Ein Bauunternehmer aus Kloten möchte auf einem Firmengelände 150 neue Billigplätze für Flugpassagiere errichten. Kloten hat daran keine Freude und verbot es ihm. Valet-Parking bringe lediglich mehr Verkehr, aber wenig Wertschöpfung und beeinträchtige die Wohnqualität der Bevölkerung.

Das Verwaltungsgericht stützte den Unternehmer. Es hatte unter anderem argumentiert, dass Kloten keine genügende rechtliche Grundlage für das Verbot von Valet-Parkplätzen habe. Dies sieht die Stadt anders.
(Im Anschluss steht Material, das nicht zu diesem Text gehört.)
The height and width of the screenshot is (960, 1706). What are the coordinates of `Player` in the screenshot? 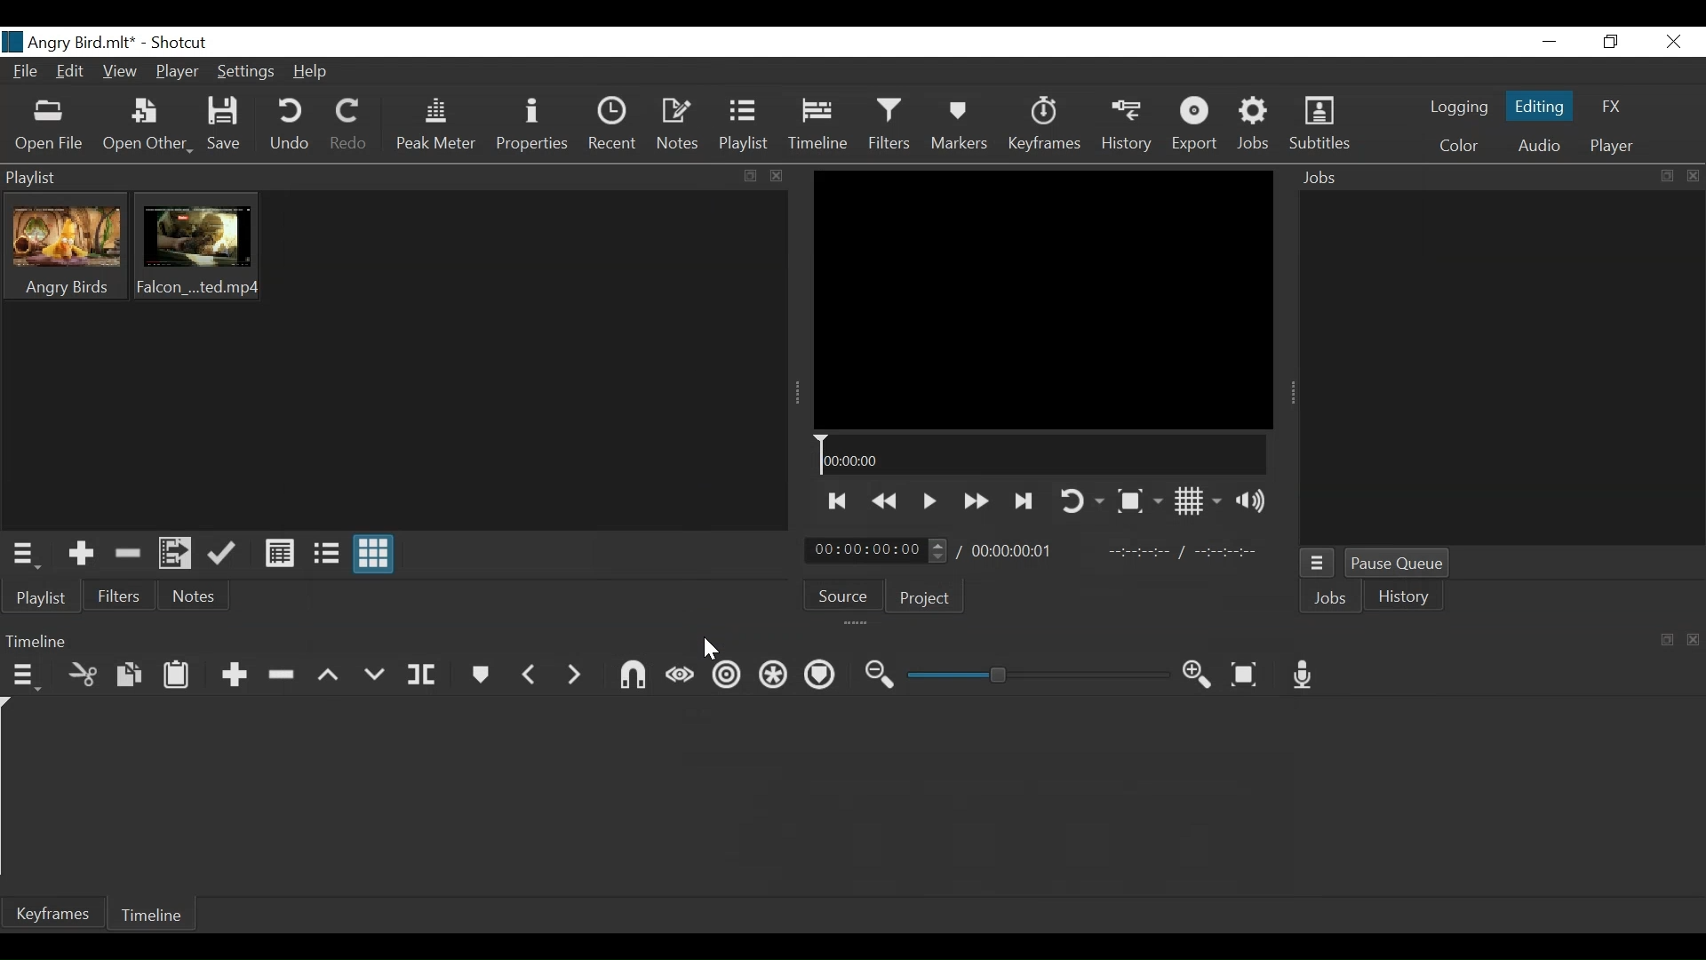 It's located at (179, 74).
Sie habe ihre Beschwerde auf das Parkplatzreglement der Stadt Kloten abgestützt. Dieses erlaube Parkplätze ohne eine Hauptnutzung in unmittelbarer Nähe wie Wohnen oder Gewerbe nicht, heisst es in der Mitteilung.
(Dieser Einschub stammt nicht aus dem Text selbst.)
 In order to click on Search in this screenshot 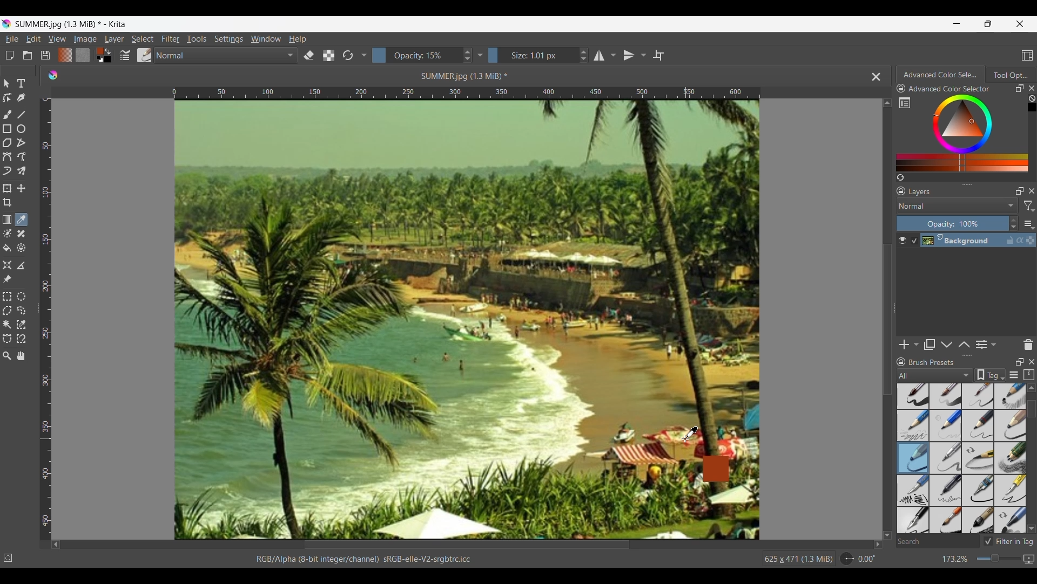, I will do `click(937, 542)`.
Zudem ist der Stadtrat der Ansicht, "dass er seine Entscheidungsfreiheit korrekt wahrnimmt, wenn er sich bei der Bauverweigerung an der kantonalen und regionalen Richtplanung sowie der Flughafenplanung (SIL) orientiert". Diese verbieten Valet-Parking ausserhalb des Flughafengeländes.
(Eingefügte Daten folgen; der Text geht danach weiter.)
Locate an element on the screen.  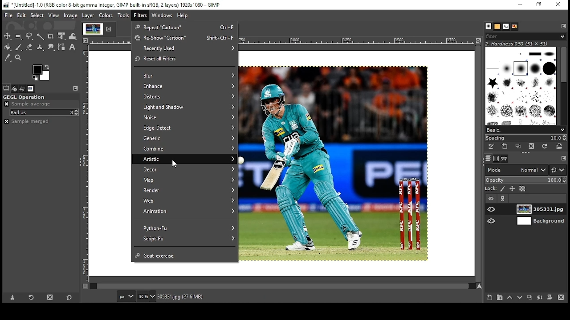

Der Stadtrat hat sich zum Weiterzug entschlossen, "auch wenn prozessuale Gründe die Bundesgerichtsbeschwerde als risikoreich erscheinen lassen". Dennoch sehe er sich zum Schutze der Wohnqualität und um in dieser wichtigen Frage einen Grundsatzentscheid zu erlangen zur Ergreifung dieses Rechtsmittels gezwungen.